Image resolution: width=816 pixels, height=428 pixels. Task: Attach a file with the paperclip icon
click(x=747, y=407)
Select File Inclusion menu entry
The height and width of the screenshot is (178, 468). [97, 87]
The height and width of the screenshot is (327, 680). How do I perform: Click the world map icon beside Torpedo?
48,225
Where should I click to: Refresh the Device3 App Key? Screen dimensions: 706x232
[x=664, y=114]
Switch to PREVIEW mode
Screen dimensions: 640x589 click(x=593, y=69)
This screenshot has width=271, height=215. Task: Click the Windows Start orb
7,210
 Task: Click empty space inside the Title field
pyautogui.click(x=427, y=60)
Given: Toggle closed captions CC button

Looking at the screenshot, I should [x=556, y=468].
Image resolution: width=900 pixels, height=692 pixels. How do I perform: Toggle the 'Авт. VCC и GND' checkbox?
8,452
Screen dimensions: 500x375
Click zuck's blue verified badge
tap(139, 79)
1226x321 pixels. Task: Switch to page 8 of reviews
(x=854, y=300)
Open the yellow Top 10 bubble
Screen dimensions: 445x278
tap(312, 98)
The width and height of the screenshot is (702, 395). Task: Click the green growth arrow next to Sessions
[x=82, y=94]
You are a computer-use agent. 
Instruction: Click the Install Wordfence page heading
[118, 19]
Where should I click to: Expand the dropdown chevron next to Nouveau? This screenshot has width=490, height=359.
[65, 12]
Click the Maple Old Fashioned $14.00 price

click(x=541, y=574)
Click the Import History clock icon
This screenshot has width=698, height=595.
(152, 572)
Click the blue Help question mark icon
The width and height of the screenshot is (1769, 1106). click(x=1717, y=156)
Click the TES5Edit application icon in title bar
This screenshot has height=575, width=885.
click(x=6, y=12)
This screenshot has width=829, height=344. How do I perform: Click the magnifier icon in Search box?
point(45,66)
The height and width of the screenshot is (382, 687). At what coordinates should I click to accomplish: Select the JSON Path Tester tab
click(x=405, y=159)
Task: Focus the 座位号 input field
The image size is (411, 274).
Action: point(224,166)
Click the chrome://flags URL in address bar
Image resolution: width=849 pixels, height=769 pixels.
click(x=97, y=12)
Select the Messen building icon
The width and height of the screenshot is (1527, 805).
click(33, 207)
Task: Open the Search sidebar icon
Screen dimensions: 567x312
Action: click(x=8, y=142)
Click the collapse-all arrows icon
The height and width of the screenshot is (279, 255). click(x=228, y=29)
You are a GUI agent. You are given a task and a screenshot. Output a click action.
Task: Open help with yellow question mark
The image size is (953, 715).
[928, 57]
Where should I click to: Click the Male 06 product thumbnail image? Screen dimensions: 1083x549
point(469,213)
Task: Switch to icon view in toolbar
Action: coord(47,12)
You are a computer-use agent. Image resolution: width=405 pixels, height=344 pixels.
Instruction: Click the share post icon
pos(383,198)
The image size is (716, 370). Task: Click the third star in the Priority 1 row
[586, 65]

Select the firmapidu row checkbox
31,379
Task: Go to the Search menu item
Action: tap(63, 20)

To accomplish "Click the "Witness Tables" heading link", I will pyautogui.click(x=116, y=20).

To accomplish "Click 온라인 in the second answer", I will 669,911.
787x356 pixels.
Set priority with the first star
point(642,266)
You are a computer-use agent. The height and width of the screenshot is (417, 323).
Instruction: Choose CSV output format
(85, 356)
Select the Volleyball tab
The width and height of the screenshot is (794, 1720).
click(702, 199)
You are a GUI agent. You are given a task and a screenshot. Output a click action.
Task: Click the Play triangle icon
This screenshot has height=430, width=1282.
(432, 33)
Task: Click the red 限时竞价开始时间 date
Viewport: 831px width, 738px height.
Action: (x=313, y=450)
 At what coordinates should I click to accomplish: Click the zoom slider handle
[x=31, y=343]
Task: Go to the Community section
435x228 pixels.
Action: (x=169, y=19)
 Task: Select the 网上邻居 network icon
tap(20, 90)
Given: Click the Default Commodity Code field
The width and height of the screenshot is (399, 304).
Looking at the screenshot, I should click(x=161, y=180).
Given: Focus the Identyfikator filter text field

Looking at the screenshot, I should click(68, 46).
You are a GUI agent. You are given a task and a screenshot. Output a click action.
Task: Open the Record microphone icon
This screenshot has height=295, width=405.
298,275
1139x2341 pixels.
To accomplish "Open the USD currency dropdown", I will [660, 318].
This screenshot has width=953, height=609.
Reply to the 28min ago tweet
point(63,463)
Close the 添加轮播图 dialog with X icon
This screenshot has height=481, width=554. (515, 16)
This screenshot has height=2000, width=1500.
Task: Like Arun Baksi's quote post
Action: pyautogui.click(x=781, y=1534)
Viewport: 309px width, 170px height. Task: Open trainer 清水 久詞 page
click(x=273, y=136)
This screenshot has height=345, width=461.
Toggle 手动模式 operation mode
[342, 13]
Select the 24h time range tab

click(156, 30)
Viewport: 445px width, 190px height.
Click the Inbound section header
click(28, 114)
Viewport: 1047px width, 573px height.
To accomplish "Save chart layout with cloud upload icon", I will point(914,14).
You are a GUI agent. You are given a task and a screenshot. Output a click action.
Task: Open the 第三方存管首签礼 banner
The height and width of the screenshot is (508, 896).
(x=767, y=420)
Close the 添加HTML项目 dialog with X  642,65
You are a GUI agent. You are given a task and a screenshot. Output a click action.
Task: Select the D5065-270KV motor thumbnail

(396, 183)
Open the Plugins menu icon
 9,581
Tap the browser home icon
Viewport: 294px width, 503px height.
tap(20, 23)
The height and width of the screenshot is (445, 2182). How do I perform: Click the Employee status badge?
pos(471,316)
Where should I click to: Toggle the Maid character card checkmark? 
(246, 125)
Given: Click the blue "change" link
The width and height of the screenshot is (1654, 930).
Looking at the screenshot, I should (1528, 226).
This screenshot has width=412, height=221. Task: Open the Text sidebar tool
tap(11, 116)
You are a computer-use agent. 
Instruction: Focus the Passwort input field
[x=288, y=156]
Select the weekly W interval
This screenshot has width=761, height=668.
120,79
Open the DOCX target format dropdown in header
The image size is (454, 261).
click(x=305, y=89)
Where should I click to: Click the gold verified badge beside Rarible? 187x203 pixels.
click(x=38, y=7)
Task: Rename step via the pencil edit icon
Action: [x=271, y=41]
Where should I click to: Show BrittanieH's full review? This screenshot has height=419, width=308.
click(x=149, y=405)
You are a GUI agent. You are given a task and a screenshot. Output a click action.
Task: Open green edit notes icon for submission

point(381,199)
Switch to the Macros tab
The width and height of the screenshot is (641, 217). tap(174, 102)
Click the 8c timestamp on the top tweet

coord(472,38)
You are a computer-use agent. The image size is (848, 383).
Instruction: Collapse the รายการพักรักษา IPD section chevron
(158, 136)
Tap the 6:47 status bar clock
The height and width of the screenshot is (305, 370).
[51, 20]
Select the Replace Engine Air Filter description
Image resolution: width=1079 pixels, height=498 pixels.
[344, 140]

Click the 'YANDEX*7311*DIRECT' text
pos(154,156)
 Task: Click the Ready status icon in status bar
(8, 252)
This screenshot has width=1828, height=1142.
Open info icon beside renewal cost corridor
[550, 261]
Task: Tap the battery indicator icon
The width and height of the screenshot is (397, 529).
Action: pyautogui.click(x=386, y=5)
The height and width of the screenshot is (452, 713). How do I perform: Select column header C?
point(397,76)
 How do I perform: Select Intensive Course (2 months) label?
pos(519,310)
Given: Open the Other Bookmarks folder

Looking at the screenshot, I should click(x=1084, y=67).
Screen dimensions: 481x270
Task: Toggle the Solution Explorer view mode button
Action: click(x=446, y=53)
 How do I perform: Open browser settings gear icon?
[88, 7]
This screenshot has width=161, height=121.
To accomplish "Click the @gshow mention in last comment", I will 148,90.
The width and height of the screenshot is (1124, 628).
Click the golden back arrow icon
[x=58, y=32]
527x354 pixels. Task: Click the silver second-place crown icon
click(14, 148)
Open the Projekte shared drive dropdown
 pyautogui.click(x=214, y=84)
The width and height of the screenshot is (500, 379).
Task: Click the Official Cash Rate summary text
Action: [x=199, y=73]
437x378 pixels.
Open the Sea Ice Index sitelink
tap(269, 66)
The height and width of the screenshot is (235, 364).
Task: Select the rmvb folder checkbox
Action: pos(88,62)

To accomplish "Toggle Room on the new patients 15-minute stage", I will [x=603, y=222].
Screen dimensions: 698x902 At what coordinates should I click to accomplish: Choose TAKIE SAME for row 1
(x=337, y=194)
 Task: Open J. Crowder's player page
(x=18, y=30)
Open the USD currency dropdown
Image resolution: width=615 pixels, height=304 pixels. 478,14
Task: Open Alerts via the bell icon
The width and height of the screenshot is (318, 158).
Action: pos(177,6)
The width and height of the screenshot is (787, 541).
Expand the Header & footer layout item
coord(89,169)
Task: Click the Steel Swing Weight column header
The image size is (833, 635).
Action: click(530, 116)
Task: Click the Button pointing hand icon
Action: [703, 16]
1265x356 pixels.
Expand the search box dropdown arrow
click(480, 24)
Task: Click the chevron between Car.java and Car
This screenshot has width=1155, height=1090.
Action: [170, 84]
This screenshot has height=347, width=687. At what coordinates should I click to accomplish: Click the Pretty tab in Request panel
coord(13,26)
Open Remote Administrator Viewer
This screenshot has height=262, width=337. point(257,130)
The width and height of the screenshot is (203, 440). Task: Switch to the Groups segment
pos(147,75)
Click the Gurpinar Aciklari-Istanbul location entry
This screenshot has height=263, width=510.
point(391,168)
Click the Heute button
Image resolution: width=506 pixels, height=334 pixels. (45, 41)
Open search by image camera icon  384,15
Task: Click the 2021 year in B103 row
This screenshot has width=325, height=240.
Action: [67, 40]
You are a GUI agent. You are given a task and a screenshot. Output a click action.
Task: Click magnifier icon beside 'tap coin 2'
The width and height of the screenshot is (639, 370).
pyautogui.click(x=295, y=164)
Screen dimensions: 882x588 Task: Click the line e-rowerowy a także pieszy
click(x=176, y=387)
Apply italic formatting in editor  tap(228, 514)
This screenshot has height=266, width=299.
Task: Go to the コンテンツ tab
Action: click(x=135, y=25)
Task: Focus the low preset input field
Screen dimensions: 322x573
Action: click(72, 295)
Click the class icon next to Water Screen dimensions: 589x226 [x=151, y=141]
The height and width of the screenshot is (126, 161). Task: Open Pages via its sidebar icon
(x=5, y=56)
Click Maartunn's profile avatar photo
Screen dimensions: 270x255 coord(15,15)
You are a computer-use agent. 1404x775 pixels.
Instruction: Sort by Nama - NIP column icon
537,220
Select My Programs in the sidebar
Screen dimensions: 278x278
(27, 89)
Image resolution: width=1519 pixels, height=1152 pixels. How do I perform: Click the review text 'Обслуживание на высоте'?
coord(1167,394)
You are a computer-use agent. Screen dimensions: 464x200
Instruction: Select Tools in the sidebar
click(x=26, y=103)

What you are asked to do:
Lines from the one with "You are a computer-use agent. 1404x775" through the final line of the listing above should be duplicated word for word, and nothing else included.

Solution for this exercise:
You are a computer-use agent. 1404x775 pixels.
Instruction: Sort by Nama - NIP column icon
537,220
Select My Programs in the sidebar
Screen dimensions: 278x278
(27, 89)
Image resolution: width=1519 pixels, height=1152 pixels. How do I perform: Click the review text 'Обслуживание на высоте'?
coord(1167,394)
You are a computer-use agent. Screen dimensions: 464x200
Instruction: Select Tools in the sidebar
click(x=26, y=103)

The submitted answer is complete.